The Competitiveness Council says that it welcomes Future Jobs Ireland 2019, but also adds that it would recommend:
- more granular productivity data in order to inform and improve the development of policy to encourage improvement in Ireland’s competitiveness;
- the implementation of a plan to intensify business research and development in order to boost productivity growth;
- the identification of measures that inhibit “investment in knowledge-based capital” and the development of plans and measures to overcome this; and
- the development of policies to improve firm management, which is inextricably linked to firm production.
The NCC also warns that the high levels of government debt that Ireland is currently experiencing (sixth highest in the OECD) would make it difficult for the Government to boost economic growth in the event of a slowdown.
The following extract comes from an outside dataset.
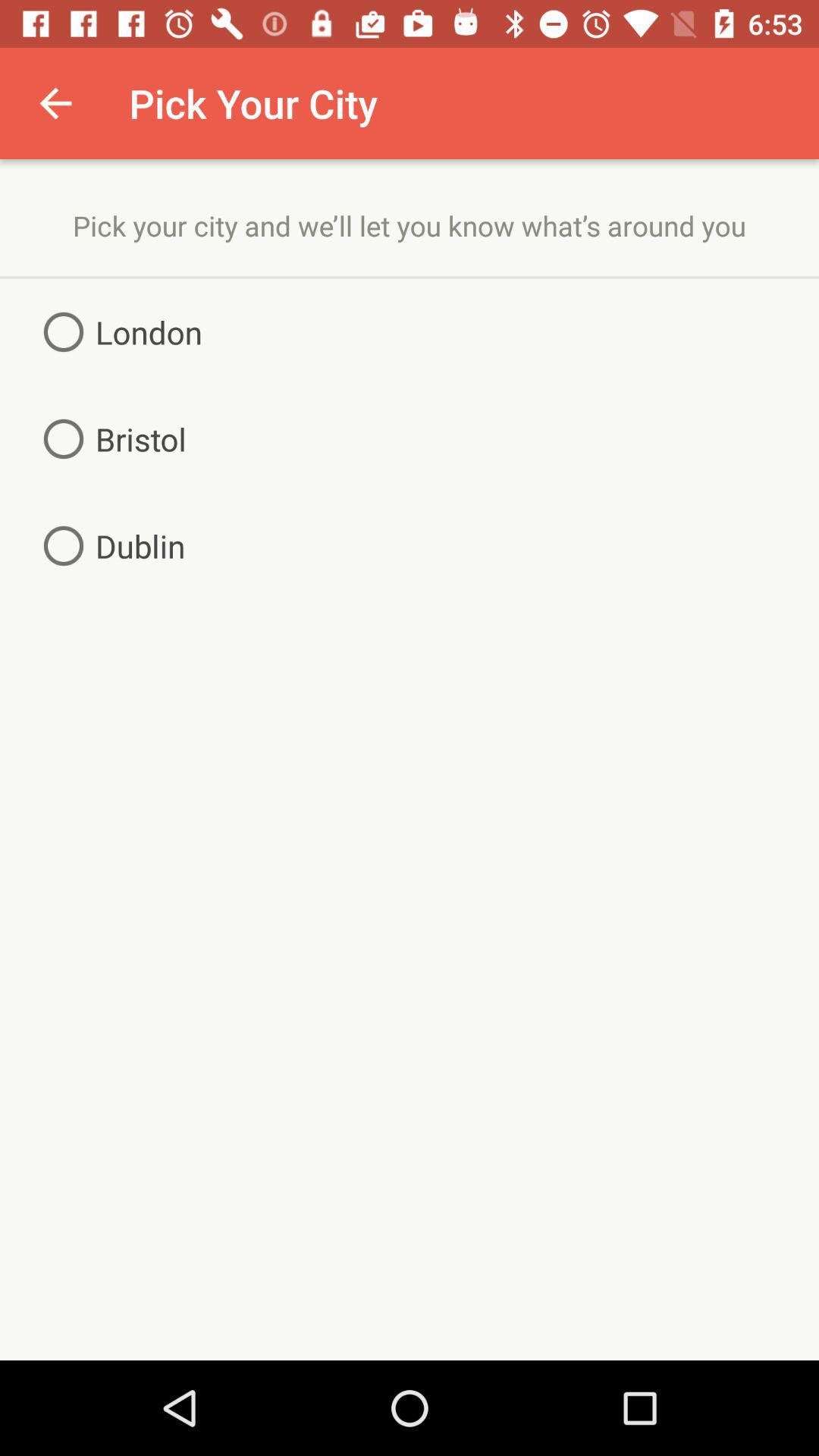
launch item above the dublin (108, 438)
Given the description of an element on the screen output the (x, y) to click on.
It concurs with the Irish Fiscal Advisory Council’s position that the debt should be paid down now and the reliance on corporation tax to fund spending should be tapered in order to give the Government a more predictable tax base.
The report also features specific recommendations in the six sections that the NCC chose to focus on: digital economy; infrastructure; productivity, skills and education; cost of credit; legal service costs; and general liability insurance costs.
Key recommendations of Ireland’s Competitiveness Challenge 2019
Finalise and publish the New Digital Strategy and the Cyber and Artificial Intelligence strategies; improve Government handling of personal data in line with the Data Sharing Act and establish the Data Governance Board; and provide public funding to SMEs to co-finance investment in digital.
Meet the Government’s commitment of increasing public spending to at least 4 per cent of GNI; expedite the publication of the Regional Spatial and Economic Strategies (RSESs) in the Northern & Western and Southern regions; and complete and publish new governance arrangements for major infrastructure projects to mitigate the risk of project overspend and the Construction Sector Productivity Assessment and Action Plan.
Productivity, skills and education:
Develop an Action Plan to deliver on the five action areas outlined in the Review of Pathways to Participation in Apprenticeship; and undertake a feasibility analysis of the international schemes outlined in the OECD paper Seven Questions about Apprenticeships to incentivise employers to recruit apprentices from consortia led apprenticeship programmes.
Cost of credit:
Explore options to broaden the Strategic Banking Corporation of Ireland’s on-lending partners; and research and address the factors causing higher SME interest rates in Ireland relative to the euro area on SME loans.
Legal services costs:
Publish the Services Producer Price Index with a more detailed sector breakdown; and ensure that the Legal Services Regulatory Authority is sufficiently resourced to expedite the delivery of its work program.
General liability insurance:
Explore legislative options to compel insurance companies to provide claims data; and publish a report setting out key information on employer liability and public liability insurance claims.